Tuesday, June 3, 2014

On Bitcoin [non-China]

I'm a bitcoin optimist, for several reasons. One of them is that I experience the inefficiencies of the current monetary system on a routine basis as someone who lives in a foreign country. Every time I want to transfer the money I make in Chinese RMB to my American bank account, I have to pay PayPal a 4% transaction fee. I hate having to use such an expensive way to transfer money, but it's better than the alternatives! (See how to use PayPal to do so here.) Compared with a wire transfer, at least PayPal is instant, and avoids the wire transfer fees from a bank which would come out to nearly as much.

PayPal's fees. 0.5%-2% sounds nice. The problem is, PayPal doesn't allow you to link a Chinese bank account!
Why should transferring money from one country to another cost so damn much? This is one of the questions that Bitcoin sets out to address. With Bitcoin, there's no banks holding your money and charging high fees to send it somewhere else. Once you own bitcoin, it's yours.


And if the Chinese government would get over its myopic fear of Bitcoin, it would be as easy to transfer money from China to America as it used to be, before Bitcoin was semi-banned here! Until this spring, one used to be able to buy bitcoin with RMB and sell it for USD, sometimes even for a profit - a chain whose first half has been broken because the Chinese Communist Party is afraid of technologies that might take away its power. [I'm still working on finding another way to buy bitcoin with RMB, and will update this post if I succeed.]

Of course, the same features that make Bitcoin great also endow it with risks. You have to be careful with the bitcoin you own, since that same absoluteness in ownership means that if somone else gets access to your Bitcoin, it's theirs - and there's nothing you can do to get it back but sit back and watch as it's absconded.
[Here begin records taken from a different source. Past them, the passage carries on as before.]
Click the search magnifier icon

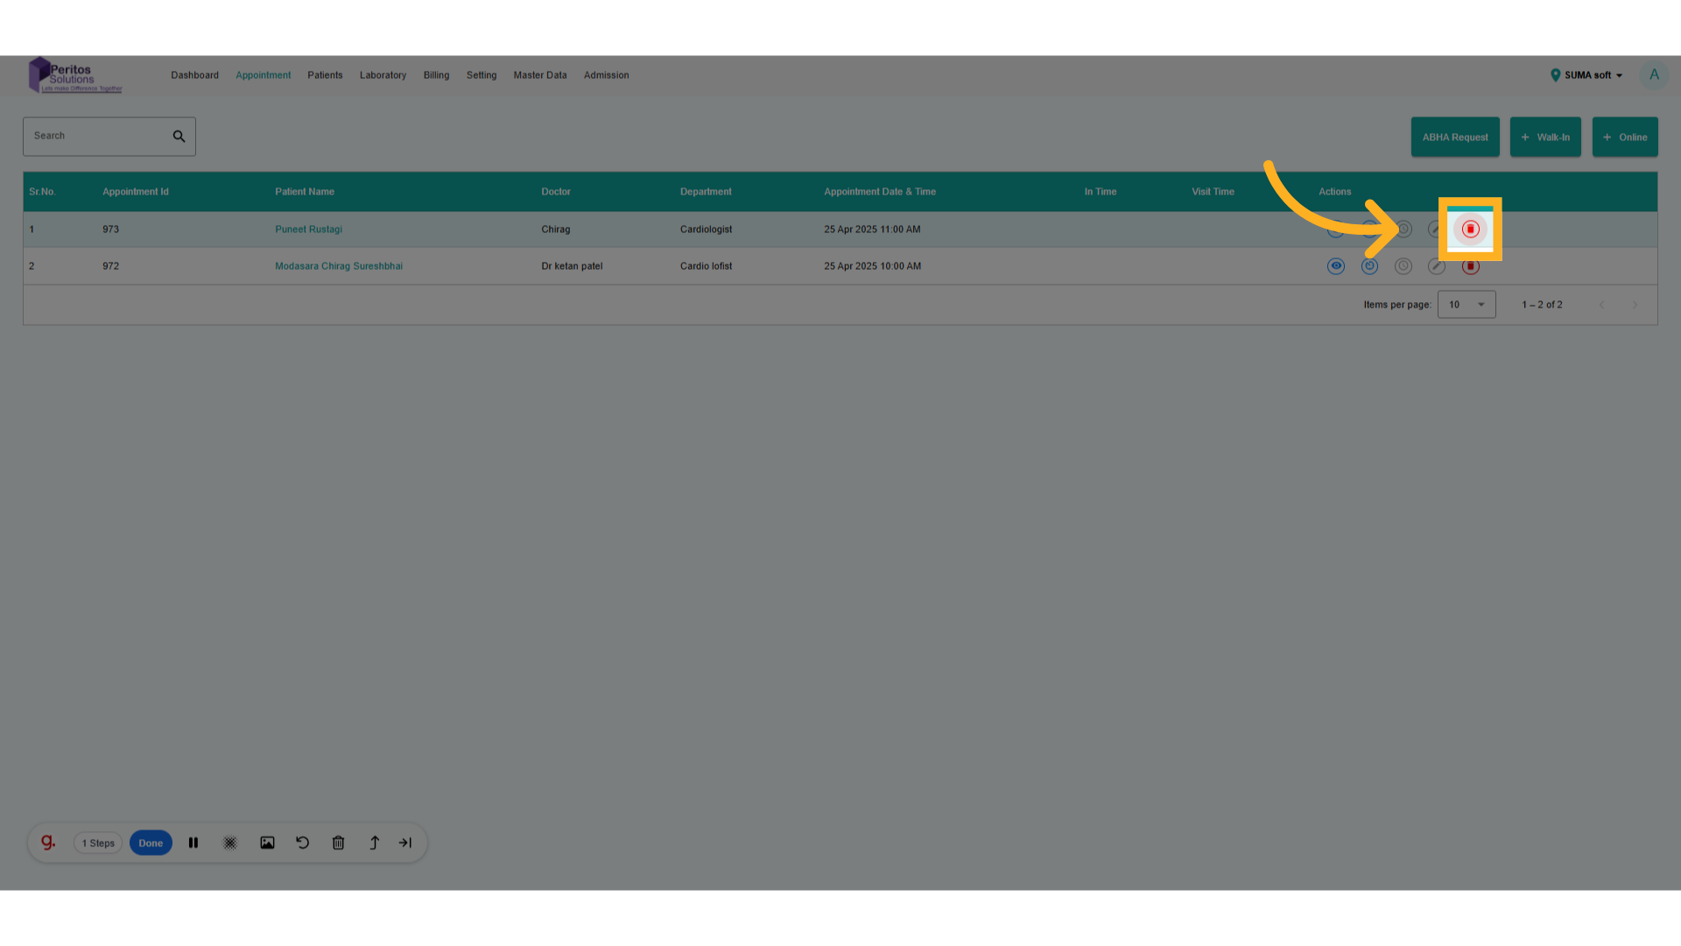click(179, 136)
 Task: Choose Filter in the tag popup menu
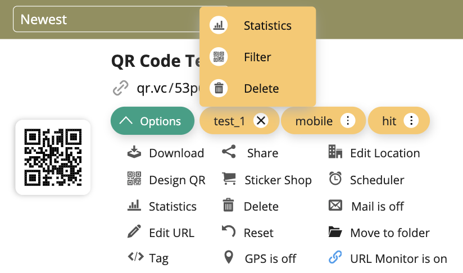point(257,57)
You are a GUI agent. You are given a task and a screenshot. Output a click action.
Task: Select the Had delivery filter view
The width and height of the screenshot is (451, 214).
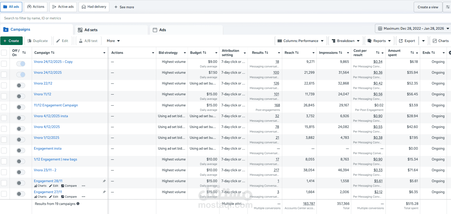[94, 7]
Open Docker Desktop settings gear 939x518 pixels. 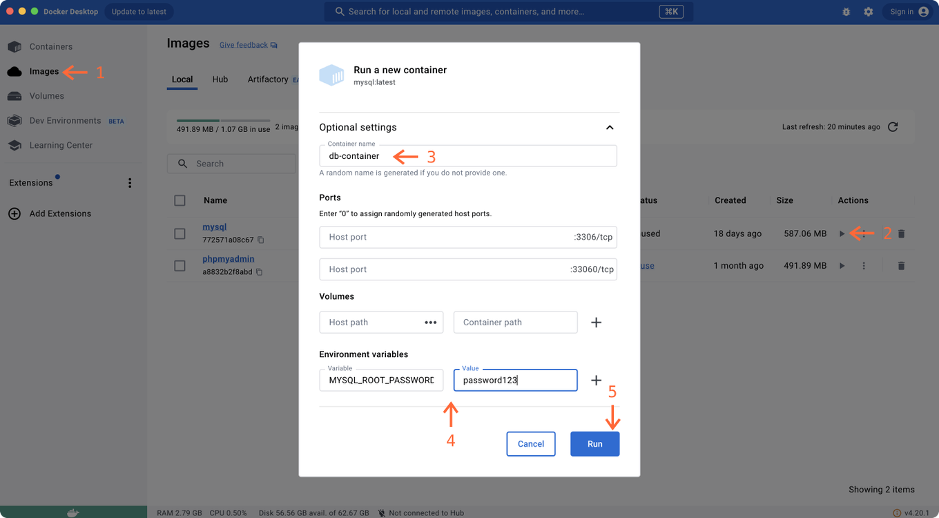(x=868, y=12)
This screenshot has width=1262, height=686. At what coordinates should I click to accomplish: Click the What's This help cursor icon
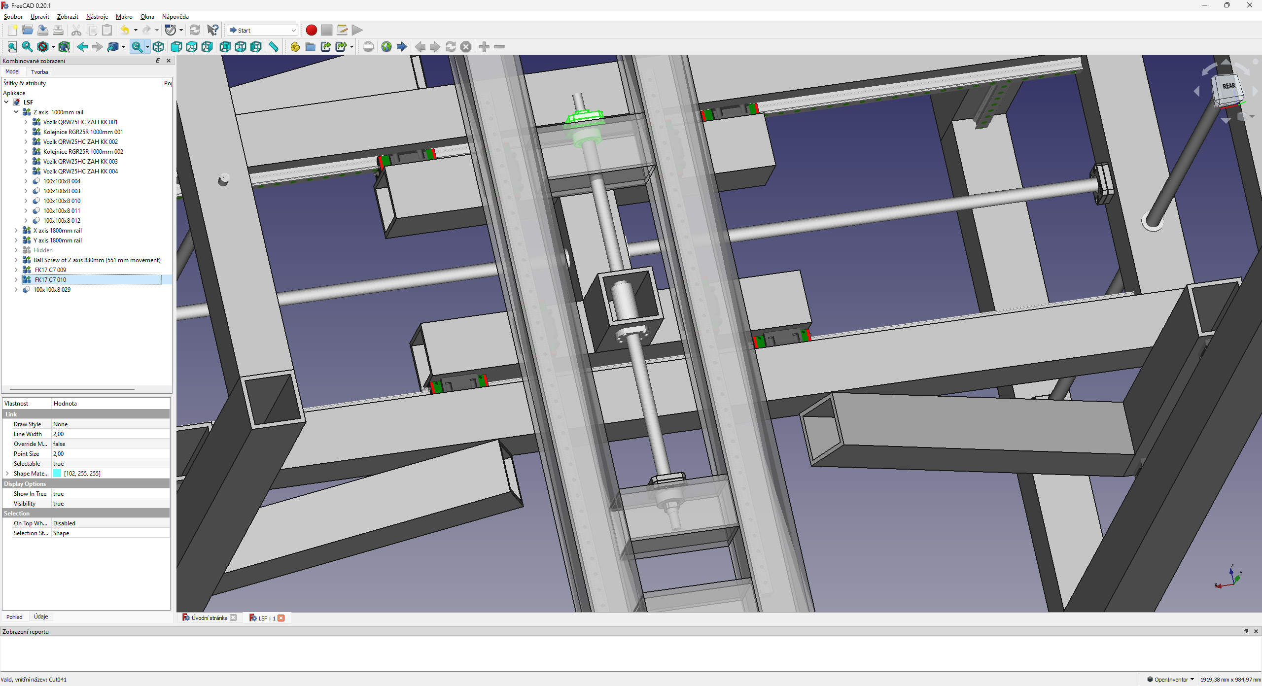[212, 30]
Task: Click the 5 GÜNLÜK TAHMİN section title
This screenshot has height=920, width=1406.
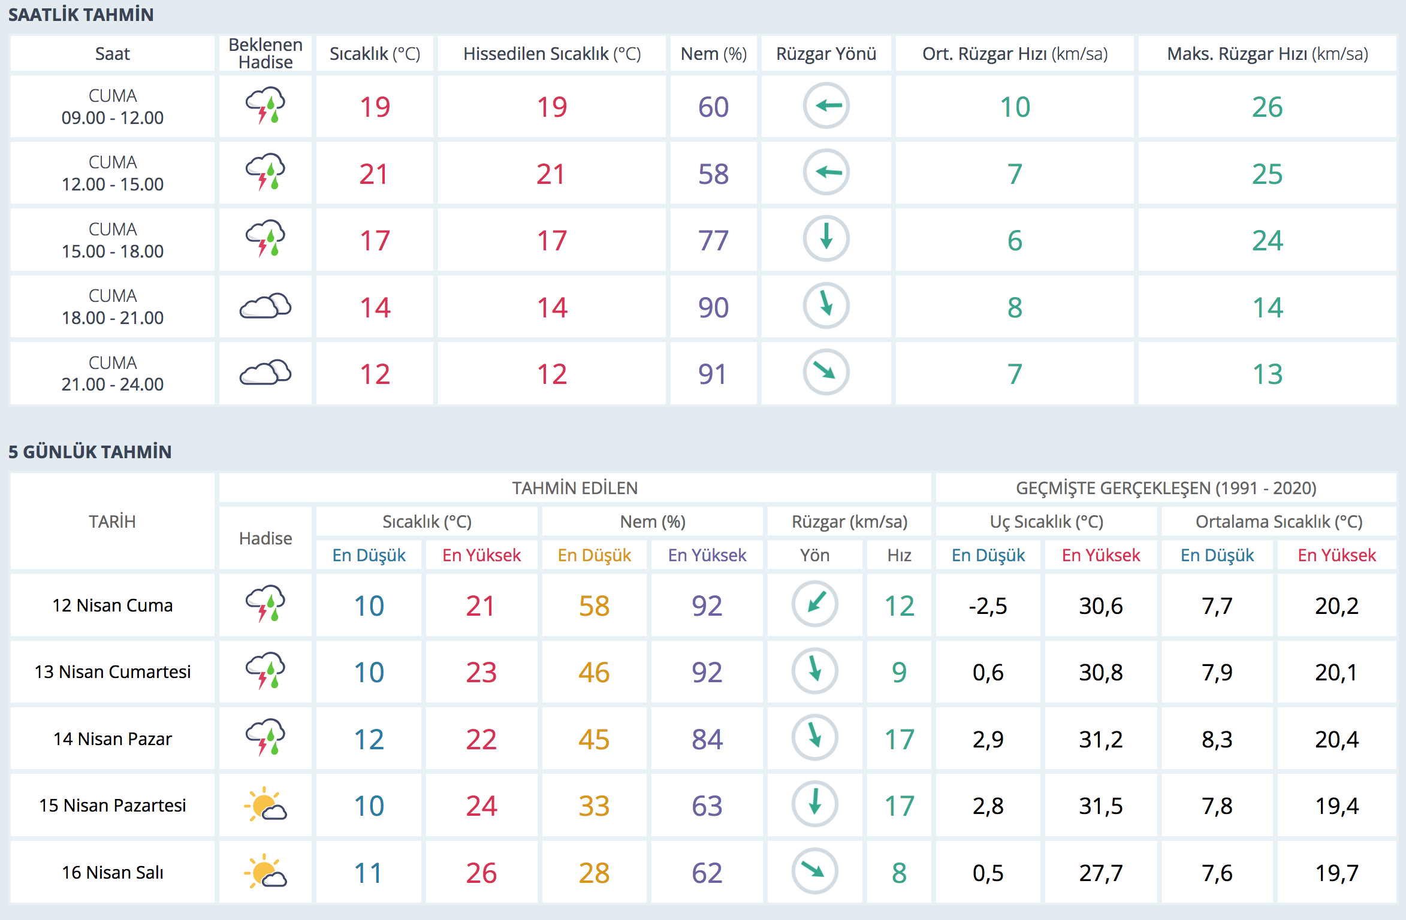Action: pyautogui.click(x=90, y=452)

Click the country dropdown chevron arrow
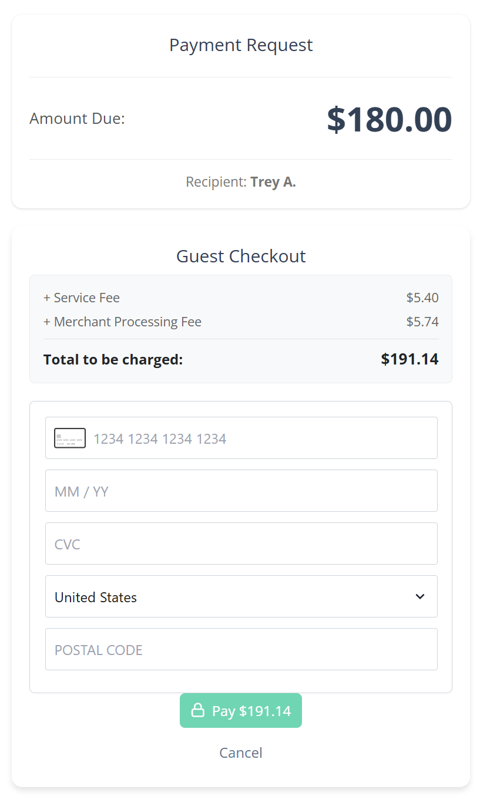(x=419, y=596)
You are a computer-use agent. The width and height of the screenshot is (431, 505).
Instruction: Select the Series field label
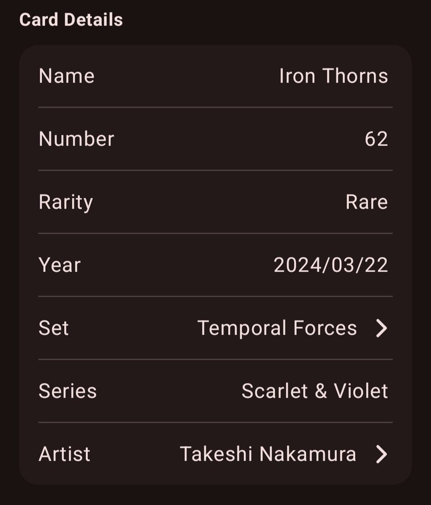67,391
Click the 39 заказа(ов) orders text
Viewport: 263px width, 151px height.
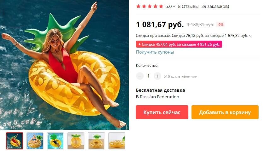click(215, 6)
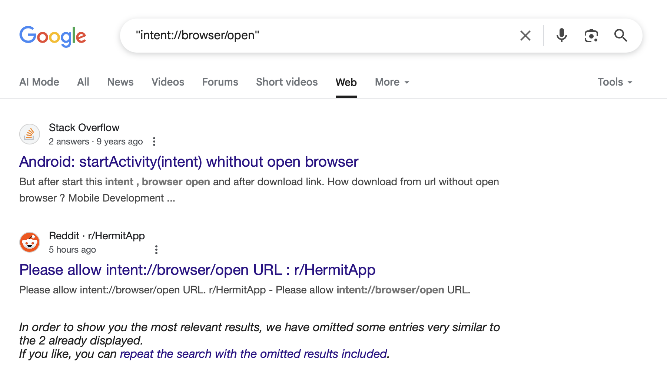
Task: Switch to the News tab
Action: click(120, 82)
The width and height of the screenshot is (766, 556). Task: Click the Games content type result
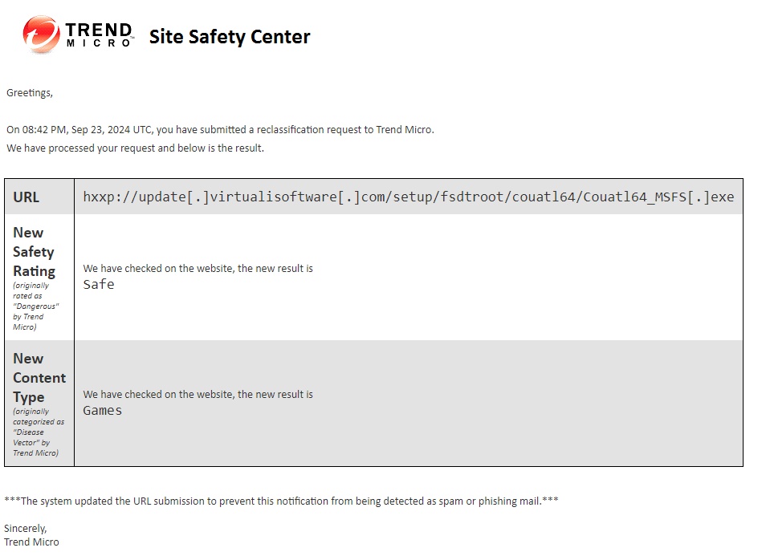(x=102, y=411)
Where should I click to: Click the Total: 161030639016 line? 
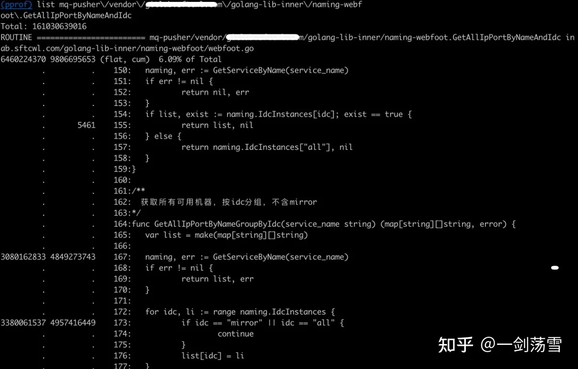pyautogui.click(x=43, y=26)
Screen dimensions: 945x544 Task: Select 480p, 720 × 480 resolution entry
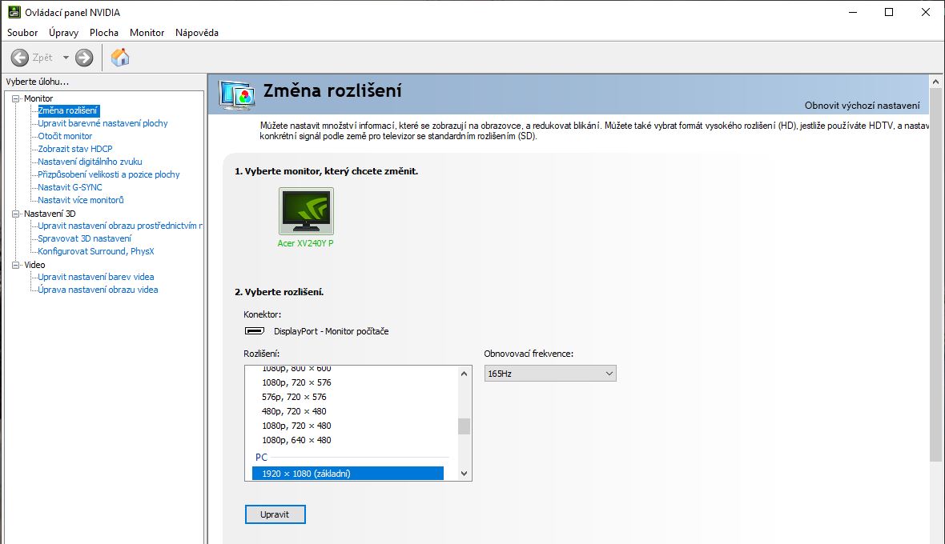click(x=294, y=411)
But to dismiss Bitcoin because of its disadvantages, as perhaps most famously done by Nobel laureate and frequent purveyor of common-sense-[a.k.a. mediocre thinking]-as-holier-than-thou-wisdom Paul Krugman here (clickbait title and all), is just stupid. (Here's a full takedown.) How in the hell can you be sure that such a new technology is evil?

For another example, here's a prediction from a BU professor about where the price of Bitcoin should be right now:

Now, here's the live price:

BTC/USD chart

Does that look like $10 to you? How did this guy get a job at BU? (Actually, don't answer that; higher education is a drug gang peddling a worthless product.)

Again, I'm not saying Bitcoin doesn't have its disadvantages. I'll be honest: I've actually lost money from Bitcoin overall. Here's my spreadsheet of purchases:


You can see that I'm down $10 as of today. I bought into the hype too much, buying bitcoins in late 2013 and early 2014 when the price was as high as $936/coin - times when, in retrospect, I really should have been selling my stock. I was hoping that the price would go up tenfold again, and didn't want to miss out. But although I'm still hopeful of seeing Bitcoin at $10,000 per coin, I think it will take time for its value, whatever it is, to be determined.

So now that the price is on the rise again, I'm recouping my losses. If the rise is temporary, I'll buy more when the price goes back down. If it keeps going up, I'll hold on and maybe continue to sell. Either way, I think I've learned my lesson, and don't feel bad at all about spending $10 on it.

Investing isn't easy, but I think if you follow the basic principle of buy low, sell high, you can make money from it, and participate in a really cool technology in the bargain. That's why I'm an optimist on Bitcoin. You can always point out the flaws in something new, but I'd rather embrace a new technology's potential, avert its risks as best as I can, and enjoy the ride.

5 comments:

  1. "I bought into the hype too much"

    Same here my friend, same here... I was doing so well when it comes to bitcoin at first. I had only bought in the $400-$700 range or so. But I just got dazzled by all the predictions of "$10,000 bitcoins" and all this, and ended up buying like 5 entire coins at something like $900 or even $1000 per coin.

    The price of course crashed shortly thereafter.

    An expensive lesson to learn, but a lesson learned nonetheless.